Tony Medley’s disconcertingly sexist review of Bridesmaids has already been pretty effectively rebutted on Tumblr using gifs alone (or almost alone), but I have thoughts to add. Let me show you them.
The first thing I’d like to say is that “the old-fashioned idea of looking up to women,” or, rather, misguided nostalgia for that idea, kind of makes my skin crawl. It’s one thing not to be a fan of crude humor – which, judging from this review and his general disdain for all of Judd Apatow’s work, I would say Medley is not. It’s another thing to be especially not a fan of it on such an explicitly gendered basis as the one Medley rolls out in this review. I know we’re only talking here about who gets to make poop jokes … but we’re also kind of not. The idea that women shouldn’t have to (or just shouldn’t) participate in certain kinds of humor because it degrades something pristine and special that sets them apart from men isn’t far off, logic-wise, from the idea that women shouldn’t have to worry their pretty little virtuous heads about, I don’t know, say, the dirty and corrupt business of government.

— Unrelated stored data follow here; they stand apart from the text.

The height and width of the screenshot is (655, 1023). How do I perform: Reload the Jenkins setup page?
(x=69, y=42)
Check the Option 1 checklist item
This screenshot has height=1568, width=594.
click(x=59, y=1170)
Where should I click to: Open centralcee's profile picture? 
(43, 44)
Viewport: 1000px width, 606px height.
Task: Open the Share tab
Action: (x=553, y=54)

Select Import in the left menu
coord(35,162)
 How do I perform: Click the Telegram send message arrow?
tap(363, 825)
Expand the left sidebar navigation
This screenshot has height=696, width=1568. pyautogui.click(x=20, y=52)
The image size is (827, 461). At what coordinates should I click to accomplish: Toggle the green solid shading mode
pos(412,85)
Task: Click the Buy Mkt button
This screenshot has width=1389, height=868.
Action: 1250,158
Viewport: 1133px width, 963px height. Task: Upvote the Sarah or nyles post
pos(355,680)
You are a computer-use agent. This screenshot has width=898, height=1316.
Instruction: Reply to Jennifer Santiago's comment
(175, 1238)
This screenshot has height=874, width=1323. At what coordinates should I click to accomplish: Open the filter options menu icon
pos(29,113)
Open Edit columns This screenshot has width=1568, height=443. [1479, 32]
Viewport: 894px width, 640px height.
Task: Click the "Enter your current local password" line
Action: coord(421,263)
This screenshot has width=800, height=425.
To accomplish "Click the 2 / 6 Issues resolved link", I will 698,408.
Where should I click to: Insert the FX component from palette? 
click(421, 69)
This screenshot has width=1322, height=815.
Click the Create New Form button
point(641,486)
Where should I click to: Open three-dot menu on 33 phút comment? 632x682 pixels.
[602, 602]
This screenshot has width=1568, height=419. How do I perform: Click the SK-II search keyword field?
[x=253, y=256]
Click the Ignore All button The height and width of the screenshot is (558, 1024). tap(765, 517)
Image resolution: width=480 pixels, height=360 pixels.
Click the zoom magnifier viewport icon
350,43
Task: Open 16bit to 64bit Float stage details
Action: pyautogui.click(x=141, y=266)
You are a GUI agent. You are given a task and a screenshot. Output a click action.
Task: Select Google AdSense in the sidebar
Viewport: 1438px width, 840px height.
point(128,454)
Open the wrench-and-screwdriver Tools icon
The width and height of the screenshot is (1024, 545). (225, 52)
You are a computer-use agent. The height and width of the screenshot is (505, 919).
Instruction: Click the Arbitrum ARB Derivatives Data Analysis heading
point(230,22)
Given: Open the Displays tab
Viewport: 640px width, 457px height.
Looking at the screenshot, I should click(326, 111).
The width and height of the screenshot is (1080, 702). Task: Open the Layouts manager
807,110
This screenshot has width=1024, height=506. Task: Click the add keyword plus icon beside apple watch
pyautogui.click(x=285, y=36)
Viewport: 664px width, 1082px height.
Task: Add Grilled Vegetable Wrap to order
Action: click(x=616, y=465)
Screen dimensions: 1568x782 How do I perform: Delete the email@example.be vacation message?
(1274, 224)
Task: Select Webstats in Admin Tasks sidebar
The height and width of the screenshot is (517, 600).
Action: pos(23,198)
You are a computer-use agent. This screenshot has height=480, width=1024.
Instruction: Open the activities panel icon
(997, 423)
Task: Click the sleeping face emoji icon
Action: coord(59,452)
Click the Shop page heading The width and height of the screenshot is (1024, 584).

It’s the same kind of “angel in the house” bullshit that people (men and women) have used to keep women from voting, earning their own money, and generally participating in public life and being whole human beings for centuries. I feel extremely lucky to live in a time and place where this pernicious off-brand version of “respect” is only being used to attack Melissa McCarthy’s portrayal of a woman shitting in a sink, and not something arguably more important like my right to vote. But that doesn’t mean a lot of the same thinking doesn’t carry over from one to the other, and it doesn’t mean I shouldn’t feel like rolling my eyes when the same condescending ideas get trotted out again in new clothes.
I don’t even know what to say about the fact that Medley apparently considers “woman” and “mother” to be synonyms, and seemingly attributes all of the “respect” that women are due to the fact that they are or could be someone’s mother. (Except that it’s stupid and it sucks.) He talks about placing women on a pedestal (it’s done in “almost every society,” you guys!) like it’s a good thing, even though human history proves over and over again that every society’s favorite part of putting any kind of person on a pedestal is getting to knock them violently off of it the minute they do something wrong.
Speaking implicitly of slut-shaming, let’s look at the creepiest part of Medley’s review. Apparently, the only thing he finds more offensive than women swearing and vomiting is women having sex in more than one position and then talking about it:
“The film starts out with Annie in bed with her apparent boyfriend Ted … offering him sex in any position he wants for however long he wants it. Then, to make matters worse, she talks about it with her best friend, Lillian, going into relatively graphic, uncomfortable, detail.”
Points taken, Tony: It’s the job of good women to say no to incorrigible men (especially in bed), and only perverts talk about sex with their best friends. I’m not completely sure how much offense he’s taking at the characters’ actions themselves versus the degree of detail with which they’re presented, but I don’t really care that much. What disappoints me the most is that Bridesmaids, in its contrasting depictions of Annie’s relationships with Ted and her other love interest Rhodes – not to mention the respective marriages of Becca and Rita, though these characters are very much on the periphery and painted in broader comedic strokes – actually has some interesting things to say about the interplay between self-esteem, romantic commitment, and female sexuality. Sadly, these ideas, as well as the movie’s larger themes of female friendship, class tension, and early midlife crisis, seem lost on Medley, whose pearl-clutching moral myopia means that he can’t see the forest for the dick jokes.